Am I a civil liberties “extremist”? Damned right if that means a citizen who understands that the Constitution is not just “a piece of paper” (as Bush once called it) and that the rights inherent in the Bill of Rights are real, apply to individuals, and not mere “compromise abstractions” but rather hold the key to American identity – what truly sets us apart. And once those rights are gone, believe me they won’t be coming back! Once they are gone we will cease to be the nation my ancestor, Conrad Brumbaugh, envisaged and fought for in the Revolutionary War as one of the Pennsylvania Regiment.
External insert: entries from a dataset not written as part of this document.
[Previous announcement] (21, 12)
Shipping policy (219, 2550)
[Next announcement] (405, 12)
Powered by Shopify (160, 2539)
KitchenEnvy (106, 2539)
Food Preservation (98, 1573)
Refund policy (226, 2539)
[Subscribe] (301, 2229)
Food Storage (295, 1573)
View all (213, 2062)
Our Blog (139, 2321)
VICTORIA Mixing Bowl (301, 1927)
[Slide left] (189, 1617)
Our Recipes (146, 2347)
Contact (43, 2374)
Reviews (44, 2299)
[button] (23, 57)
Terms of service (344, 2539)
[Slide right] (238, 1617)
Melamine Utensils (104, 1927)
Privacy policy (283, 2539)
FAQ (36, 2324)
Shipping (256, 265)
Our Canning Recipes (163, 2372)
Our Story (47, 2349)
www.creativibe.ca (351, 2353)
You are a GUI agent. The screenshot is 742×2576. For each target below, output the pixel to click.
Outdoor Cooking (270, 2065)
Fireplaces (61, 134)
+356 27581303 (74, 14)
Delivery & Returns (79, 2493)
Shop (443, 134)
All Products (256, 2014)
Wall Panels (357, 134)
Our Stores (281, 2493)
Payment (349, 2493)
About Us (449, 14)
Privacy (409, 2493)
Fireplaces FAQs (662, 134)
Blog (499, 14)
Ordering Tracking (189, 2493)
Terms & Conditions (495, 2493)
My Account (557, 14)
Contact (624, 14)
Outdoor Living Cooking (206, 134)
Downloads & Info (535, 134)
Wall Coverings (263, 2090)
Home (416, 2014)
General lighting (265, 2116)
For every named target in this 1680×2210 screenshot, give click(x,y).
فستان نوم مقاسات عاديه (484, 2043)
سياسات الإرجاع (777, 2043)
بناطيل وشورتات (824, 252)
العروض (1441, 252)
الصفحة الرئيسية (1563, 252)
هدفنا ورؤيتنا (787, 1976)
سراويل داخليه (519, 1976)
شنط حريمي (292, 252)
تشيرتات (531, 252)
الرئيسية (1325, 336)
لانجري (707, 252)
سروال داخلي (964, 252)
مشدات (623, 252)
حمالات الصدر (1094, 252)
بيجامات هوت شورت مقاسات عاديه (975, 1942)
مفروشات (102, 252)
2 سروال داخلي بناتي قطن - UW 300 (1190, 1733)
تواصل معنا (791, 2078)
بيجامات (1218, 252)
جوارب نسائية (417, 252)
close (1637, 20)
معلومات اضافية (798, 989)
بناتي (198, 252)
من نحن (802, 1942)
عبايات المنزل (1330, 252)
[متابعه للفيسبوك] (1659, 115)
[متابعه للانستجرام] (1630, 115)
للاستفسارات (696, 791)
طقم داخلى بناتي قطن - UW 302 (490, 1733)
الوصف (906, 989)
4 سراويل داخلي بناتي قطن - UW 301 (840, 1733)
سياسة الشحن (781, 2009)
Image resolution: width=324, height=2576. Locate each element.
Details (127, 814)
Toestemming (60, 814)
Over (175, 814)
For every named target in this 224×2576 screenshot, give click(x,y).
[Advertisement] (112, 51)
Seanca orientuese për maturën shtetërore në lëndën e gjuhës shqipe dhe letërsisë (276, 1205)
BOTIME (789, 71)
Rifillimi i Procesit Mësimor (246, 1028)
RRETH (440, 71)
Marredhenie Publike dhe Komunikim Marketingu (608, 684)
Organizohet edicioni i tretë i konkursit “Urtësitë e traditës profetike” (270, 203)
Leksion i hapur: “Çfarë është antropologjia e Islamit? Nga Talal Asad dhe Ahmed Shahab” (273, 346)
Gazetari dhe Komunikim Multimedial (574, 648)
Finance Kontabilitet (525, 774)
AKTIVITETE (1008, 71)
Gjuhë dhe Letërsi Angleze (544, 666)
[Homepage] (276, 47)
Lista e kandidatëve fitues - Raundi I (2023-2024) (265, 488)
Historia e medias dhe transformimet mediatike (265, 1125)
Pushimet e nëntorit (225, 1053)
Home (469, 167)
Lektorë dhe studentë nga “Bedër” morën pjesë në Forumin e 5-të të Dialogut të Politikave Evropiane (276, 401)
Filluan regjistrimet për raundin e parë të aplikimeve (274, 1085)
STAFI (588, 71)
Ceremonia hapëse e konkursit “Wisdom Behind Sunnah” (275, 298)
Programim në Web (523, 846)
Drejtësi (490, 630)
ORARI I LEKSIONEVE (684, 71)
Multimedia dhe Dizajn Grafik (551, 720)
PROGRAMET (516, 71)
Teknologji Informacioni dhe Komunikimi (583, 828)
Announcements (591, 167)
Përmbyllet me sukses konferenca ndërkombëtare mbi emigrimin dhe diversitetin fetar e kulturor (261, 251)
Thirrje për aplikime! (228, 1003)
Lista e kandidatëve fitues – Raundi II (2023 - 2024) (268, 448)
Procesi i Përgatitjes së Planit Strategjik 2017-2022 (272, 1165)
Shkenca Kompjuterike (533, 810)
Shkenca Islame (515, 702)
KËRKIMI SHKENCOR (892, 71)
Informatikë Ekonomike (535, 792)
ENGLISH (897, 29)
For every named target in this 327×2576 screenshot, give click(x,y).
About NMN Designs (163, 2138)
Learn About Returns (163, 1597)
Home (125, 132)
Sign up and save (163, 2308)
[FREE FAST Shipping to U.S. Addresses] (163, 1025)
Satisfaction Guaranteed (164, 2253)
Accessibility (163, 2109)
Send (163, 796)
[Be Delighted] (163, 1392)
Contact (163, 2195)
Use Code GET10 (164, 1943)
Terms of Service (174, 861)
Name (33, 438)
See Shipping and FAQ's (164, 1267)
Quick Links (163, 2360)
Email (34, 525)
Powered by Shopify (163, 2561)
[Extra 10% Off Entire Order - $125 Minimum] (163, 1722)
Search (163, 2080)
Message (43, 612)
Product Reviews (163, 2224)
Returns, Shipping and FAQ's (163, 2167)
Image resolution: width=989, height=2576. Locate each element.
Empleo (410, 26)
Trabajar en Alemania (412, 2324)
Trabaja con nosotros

What would Conrad think now nearly 240 years after the War of Independence? He’d likely barf nonstop at the spectacle of what too many of the current crop of Americans have devolved to: arrant, whiny, weak, sissy consumers, who’d rather calumniate someone trying to preserve their liberties than recognize the real threat to their existence. He’d then likely crawl back into his grave shaking his head but echoing Benjamin Franklin’s famous quote.
And all those soldiers supposedly “fighting for our freedoms” ? Hell, they're not even allowed to access the UK Guardian website, lest it contaminate their minds, see e.g. http://www.guardian.co.uk/world/2013/jul/01/us-military-blocks-guardian-troops Some freedom. Maybe those troops need to fight for their own freedoms, as opposed to ours. If they aren't even allowed the basic freedom of what to read, what the hell are they fighting for anyway?
See also the planned demonstrations sponsored by the civil liberties group 'Restore the Fourth" and targeting faux liberal (but definite Neoliberal) Dianne Feinstein: http://www.guardian.co.uk/world/2013/jul/04/restore-the-fourth-protesters-nsa-surveillance
Readers would also do well to bear in mind the words of Bruce Schneier, a security specialist, who wrote in The New York Times:
"The argument that exposing these documents helps the terrorists doesn't even pass the laugh test; there's nothing here that changes anything any potential terrorist would do or not do."
If our minds are "to be improved" to the extent of keeping the government - OUR government- on the straight and narrow (as Jefferson enjoined us), we need to have the critical thinking skills as well as historical ballast to recognize PR that doesn't pass laugh tests when it's trotted out. Irrespective of who it issues from.